Free energy of simple physical and chemical systems can be estimated from the following equation:

A = U - TS, (1)

with A--free energy, U--inner energy, T--absolute temperature, S--entropy.

This equation established the dependence between inner and free energy of a system. The whole inner energy of a system can be subdivided into two parts: the first one is bound energy, which cannot be converted into work, and the second one is free energy, which can be converted into work. Macroscopic work under isothermic conditions is defined by the difference of free energy (initial and final states of a system), but not by the difference of inner energy. This is a physical sense of the notion "free energy." During isothermic transition of a system from the state with value of free energy [F.sub.1] into the state with value [F.sub.2], the system carries out work A = [F.sub.1] - [F.sub.2] (in this case a reversible process). There exists free energy of Helmholtz, which proceeds under a constant temperature and volume, and free energy of Gibbs, which takes place under constant pressure. The value of free energy of a simple physical or chemical system can be precisely estimated by means of definite equations. Thus, we can precisely estimate a change of free energy during a chemical reaction. Free energy of biological systems cannot be exactly estimated due to their high complexity, however, this notion makes general sense. This quality of the notion "free energy" is very important, because it allows comparison of simple and complex systems. The quality is one more worth of the chosen criterion, as various natural systems are at quite different levels of organization in the developing universe.

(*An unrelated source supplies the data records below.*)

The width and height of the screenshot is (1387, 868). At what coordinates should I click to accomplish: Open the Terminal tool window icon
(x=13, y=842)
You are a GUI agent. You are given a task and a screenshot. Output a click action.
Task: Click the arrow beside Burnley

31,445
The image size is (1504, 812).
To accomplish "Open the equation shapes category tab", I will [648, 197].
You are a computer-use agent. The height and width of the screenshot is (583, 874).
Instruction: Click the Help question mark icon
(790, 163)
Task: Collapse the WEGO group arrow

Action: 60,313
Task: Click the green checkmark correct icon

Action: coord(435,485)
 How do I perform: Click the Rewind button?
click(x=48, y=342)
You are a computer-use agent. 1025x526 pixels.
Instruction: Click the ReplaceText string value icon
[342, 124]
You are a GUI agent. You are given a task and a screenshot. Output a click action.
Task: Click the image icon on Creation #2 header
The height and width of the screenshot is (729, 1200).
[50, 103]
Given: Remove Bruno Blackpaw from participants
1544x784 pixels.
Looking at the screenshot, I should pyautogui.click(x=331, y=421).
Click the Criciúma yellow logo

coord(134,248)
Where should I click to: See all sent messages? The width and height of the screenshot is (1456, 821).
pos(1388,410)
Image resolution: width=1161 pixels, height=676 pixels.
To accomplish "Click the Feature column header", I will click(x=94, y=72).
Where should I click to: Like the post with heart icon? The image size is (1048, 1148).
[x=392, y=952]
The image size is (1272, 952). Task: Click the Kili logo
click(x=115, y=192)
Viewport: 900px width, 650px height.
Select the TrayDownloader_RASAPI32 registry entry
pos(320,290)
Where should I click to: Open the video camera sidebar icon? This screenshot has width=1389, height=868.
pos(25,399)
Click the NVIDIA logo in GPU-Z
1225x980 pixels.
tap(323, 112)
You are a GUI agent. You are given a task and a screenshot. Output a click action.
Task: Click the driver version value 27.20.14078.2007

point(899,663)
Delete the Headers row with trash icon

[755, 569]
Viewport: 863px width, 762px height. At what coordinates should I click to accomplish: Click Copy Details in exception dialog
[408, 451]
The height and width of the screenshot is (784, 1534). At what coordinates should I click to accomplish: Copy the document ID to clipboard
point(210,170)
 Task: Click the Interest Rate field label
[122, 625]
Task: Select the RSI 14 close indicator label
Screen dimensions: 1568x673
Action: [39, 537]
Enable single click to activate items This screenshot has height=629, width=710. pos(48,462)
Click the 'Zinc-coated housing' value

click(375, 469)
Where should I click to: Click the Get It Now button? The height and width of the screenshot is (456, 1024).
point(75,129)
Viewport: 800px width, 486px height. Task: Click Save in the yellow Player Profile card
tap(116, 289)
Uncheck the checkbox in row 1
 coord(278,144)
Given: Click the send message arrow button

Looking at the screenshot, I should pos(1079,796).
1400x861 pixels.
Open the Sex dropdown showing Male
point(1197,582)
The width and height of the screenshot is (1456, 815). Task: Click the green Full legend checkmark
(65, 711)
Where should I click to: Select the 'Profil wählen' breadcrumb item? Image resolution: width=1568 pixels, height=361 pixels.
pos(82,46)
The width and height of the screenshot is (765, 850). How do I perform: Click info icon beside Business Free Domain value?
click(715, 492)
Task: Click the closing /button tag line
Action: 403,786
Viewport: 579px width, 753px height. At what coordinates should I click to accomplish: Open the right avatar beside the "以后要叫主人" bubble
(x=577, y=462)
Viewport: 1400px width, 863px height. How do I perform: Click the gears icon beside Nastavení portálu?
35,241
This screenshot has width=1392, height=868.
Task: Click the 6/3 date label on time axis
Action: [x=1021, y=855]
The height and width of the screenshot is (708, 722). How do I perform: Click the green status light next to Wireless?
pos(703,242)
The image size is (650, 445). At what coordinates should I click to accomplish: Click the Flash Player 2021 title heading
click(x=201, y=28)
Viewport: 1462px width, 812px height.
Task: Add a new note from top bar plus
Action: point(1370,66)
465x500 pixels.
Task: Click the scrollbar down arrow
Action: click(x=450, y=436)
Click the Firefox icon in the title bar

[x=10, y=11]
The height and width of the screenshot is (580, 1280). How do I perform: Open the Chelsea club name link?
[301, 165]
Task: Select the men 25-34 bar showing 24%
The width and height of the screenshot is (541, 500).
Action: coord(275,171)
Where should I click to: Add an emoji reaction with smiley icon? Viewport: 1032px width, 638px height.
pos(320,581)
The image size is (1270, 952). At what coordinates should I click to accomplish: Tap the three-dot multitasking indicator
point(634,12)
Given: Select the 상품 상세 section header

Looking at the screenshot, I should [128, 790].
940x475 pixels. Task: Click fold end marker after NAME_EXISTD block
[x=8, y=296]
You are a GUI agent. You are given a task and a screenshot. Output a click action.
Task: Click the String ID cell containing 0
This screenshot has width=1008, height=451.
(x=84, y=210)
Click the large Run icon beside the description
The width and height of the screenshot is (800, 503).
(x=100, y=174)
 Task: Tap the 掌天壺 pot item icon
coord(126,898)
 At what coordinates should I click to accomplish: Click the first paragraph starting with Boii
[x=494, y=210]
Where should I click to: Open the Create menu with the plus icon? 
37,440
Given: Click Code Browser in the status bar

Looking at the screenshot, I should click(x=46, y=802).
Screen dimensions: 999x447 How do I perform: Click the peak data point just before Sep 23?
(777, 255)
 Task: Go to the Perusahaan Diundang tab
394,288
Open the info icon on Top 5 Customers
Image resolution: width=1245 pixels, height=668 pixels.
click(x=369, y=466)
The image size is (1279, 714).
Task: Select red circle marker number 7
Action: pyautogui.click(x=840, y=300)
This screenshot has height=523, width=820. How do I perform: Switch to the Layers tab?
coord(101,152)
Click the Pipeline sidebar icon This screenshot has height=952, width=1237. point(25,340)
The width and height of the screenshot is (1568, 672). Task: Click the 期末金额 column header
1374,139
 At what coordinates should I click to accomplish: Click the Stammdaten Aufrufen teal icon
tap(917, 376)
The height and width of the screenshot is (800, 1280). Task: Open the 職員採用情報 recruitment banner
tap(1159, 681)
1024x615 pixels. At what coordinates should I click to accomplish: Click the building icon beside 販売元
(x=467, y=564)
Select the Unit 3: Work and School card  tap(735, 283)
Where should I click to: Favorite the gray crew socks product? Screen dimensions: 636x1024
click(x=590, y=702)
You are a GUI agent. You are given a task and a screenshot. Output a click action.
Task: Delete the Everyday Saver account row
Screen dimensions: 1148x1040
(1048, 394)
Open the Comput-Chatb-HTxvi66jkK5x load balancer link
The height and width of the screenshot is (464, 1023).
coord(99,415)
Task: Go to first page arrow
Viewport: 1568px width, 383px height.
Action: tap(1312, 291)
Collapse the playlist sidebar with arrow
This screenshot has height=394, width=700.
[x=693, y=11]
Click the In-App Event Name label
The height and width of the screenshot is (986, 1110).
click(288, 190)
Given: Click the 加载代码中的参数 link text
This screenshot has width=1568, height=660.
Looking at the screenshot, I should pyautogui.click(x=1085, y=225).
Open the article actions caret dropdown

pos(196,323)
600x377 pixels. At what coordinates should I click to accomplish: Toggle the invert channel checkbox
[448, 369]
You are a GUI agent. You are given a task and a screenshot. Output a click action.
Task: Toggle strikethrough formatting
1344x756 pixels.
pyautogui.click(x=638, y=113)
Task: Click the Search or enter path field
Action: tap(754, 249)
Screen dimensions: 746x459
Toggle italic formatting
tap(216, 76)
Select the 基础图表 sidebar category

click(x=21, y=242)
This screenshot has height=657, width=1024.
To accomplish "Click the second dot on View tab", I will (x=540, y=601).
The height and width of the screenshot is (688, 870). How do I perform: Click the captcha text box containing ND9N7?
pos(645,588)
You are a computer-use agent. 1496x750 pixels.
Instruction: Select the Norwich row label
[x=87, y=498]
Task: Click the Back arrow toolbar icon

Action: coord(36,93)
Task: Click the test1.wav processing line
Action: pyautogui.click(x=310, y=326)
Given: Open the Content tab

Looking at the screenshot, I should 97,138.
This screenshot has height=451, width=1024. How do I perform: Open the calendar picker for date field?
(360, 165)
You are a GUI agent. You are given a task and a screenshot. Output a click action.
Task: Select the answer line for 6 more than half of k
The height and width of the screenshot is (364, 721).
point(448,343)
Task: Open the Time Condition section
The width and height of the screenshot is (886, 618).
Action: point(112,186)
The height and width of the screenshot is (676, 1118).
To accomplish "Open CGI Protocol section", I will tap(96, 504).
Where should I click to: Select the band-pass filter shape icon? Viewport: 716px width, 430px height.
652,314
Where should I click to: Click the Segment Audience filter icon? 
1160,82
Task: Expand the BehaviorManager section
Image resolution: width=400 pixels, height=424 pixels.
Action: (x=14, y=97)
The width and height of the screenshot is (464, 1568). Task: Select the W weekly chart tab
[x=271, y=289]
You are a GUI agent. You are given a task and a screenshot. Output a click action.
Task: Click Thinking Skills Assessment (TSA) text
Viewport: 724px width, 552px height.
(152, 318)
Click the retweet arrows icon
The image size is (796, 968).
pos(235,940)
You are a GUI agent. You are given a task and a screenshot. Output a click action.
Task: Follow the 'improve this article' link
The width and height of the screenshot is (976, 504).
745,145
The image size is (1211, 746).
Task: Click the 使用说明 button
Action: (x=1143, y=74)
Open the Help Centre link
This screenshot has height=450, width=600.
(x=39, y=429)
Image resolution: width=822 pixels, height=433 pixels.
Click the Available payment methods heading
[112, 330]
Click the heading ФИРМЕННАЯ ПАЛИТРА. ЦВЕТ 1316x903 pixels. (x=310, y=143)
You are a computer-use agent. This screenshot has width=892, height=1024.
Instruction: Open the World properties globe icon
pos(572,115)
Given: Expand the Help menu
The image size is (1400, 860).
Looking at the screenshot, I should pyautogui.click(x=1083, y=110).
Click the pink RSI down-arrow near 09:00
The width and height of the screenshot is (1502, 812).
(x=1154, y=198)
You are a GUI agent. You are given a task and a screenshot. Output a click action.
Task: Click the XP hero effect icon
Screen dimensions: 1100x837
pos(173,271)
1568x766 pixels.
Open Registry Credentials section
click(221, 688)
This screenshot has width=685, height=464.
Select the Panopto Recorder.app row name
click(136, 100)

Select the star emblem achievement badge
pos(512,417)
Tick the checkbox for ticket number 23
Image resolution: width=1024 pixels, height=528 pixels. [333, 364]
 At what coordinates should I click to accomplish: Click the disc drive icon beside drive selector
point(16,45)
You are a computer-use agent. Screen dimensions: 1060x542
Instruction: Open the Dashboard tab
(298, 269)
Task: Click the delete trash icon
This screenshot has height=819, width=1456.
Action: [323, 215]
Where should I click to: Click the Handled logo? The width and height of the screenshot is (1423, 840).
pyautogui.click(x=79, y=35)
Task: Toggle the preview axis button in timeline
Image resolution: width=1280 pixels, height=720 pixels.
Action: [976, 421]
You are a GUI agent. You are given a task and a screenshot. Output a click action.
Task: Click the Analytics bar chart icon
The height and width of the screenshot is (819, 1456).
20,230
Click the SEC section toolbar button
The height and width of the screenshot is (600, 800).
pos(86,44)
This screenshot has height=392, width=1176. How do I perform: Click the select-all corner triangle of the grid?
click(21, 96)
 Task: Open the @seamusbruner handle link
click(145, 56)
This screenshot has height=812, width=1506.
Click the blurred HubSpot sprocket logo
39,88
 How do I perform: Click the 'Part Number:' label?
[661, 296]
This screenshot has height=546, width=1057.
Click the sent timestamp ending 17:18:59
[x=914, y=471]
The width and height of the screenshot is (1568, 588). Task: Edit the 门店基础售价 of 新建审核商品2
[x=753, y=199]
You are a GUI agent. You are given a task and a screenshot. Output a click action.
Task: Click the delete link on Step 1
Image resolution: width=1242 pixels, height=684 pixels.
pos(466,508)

Using the chosen criterion, natural systems existing in the universe can be united into the following two vast groups (Table 1):

1. Active, or self-complicating systems, with an excess of free energy with respect to the environment; in fact, these are the systems that by their inner nature can concentrate free energy. This is responsible for their ability to execute work in the environment. They are: stars and their associations, active planets and satellites (possessing volcanic activity), magmatic systems (vertical columns of magmatic chambers or separate chambers), hydrothermal systems (rising flows of hot water solutions), all biological systems (from a cell to biosphere), and all social systems of different ranks whose activity in the environment is maintained by free energy generating in people.

2. Passive, or non-self-complicating systems, that do not possess an excess of free energy with respect to the environment; in consequence, these systems are unable to execute work in the environment independently, without application of external forces. They are: black holes, cosmic gas/dust clouds, massifs of igneous rocks, stones and crystals, organic remains of soils, archaeological monuments of past civilizations, etc. The atmosphere and the hydrosphere take special place among non-self-complicating systems. Generally, they do not possess a surplus of free energy in respect to the surroundings (the lower border--the lithosphere--is warmer, while the upper one--outer space--is colder), but nevertheless they are able to carry out work at the expense of inner fluctuations (surf, hurricane).

The ability of active systems to carry out work in the surroundings is the first distinctive feature differing them from passive systems. It is not sufficient to clearly differentiate these groups of systems, due to the capacity of the Earth's atmosphere and hydrosphere to execute work. The ability of active systems to inner structural complication represents the second feature. All active systems go through the point of origination, development with its peak, aging, and dying. The cycle of their existence implies a rise of the level of complexity (organization) on the ascending branch of development and its slower decline on the descending branch. The complexity increases through synthesis and cooperation (Table 2). Four universal stages in the cycle of existence of active systems have been distinguished before: 1) growth, increase in size; 2) internal development to maturity; 3) maturity, stationary state; 4) aging. (8)

Ability of active systems for self-development with structural complication makes it possible to use one more term for their designation--"a natural self-complicating system." A self-complicating system can be defined as an open natural system, possessing a surplus of free energy and active exchange of energy and matter with the environment, and going through the point of origination, the process of development with its peak, aging and dying. There exist self-complicating systems of different ranks. For instance, an active planet or the biosphere is macrosystems, while a cell or a cybotactic grouping in magma represent self-complicating microsystems.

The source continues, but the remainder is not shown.